Figure 1. Generation and characterization of Phip gene-trap mice.

(A) Schematic representation of wild-type (Phip⁺) and mutant (Phip^-) Phip alleles. Filled boxes represent exons; the open box in Phip^- denotes the gene trap cassette. Dashed lines indicate RNA splicing events. (B) Schematic representation of wild-type and mutant PHIP peptides generated from Phip⁺ and Phip^-, respectively. The number of amino acids for each peptide is indicated. The mutant peptide is a fusion protein containing the N-terminal 63 amino acids of PHIP1 and full-length βgeo. (C and E) RT-PCR analysis of liver RNAs from Phip^+/+, Phip^+/- and Phip^-/- mice. PCR primers (arrows) and their locations in corresponding cDNAs are indicated on the top. For each genotype, PCR products from the indicated two primer pairs were pooled and resolved using a 2% agarose gel. In C, upper and lower bands represent products amplified by F1/R2 and F1/R1, respectively.
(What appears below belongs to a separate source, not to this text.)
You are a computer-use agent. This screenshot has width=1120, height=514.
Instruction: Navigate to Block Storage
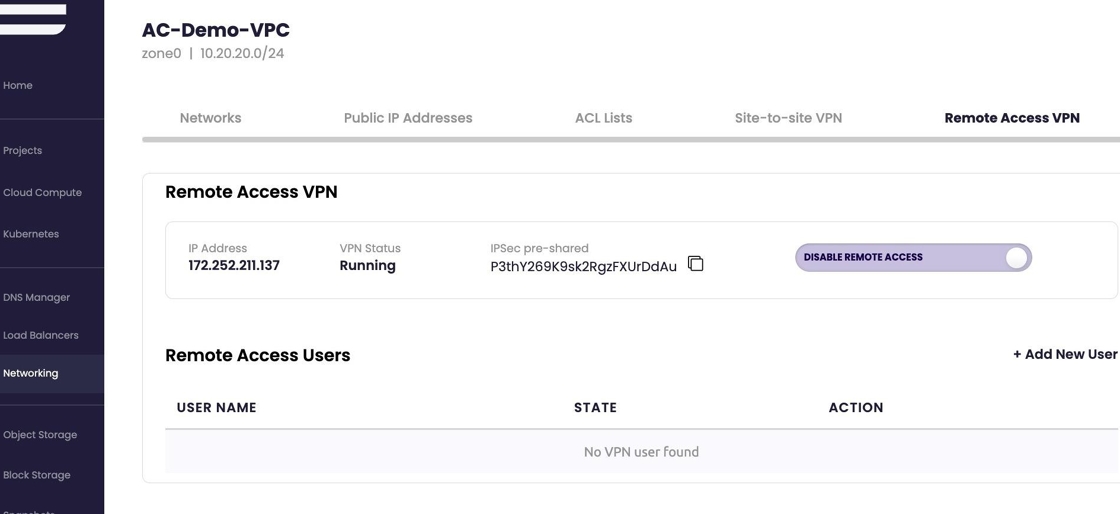(37, 475)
In E, upper and lower bands represent products amplified by F2/R3 and F3/R4, respectively. (D and F) Quantification of transcripts in C and E by quantitative RT-PCR. Genotypes of the RNA are indicated as +/+, +/- and -/-, respectively. qPCR primers are shown on top of the bar graph. N = 3 mice per genotype, *, p < 0.05 Phip^-/- versus Phip^+/+ mice. (G) Distribution of Phip^+/+, Phip^+/- and Phip^-/- mice. Numbers in parentheses indicate expected distribution. (H) Survival rate of Phip^-/- mice during postnatal period. A total of 37 newborn Phip^-/- pups were monitored in a 3-week window.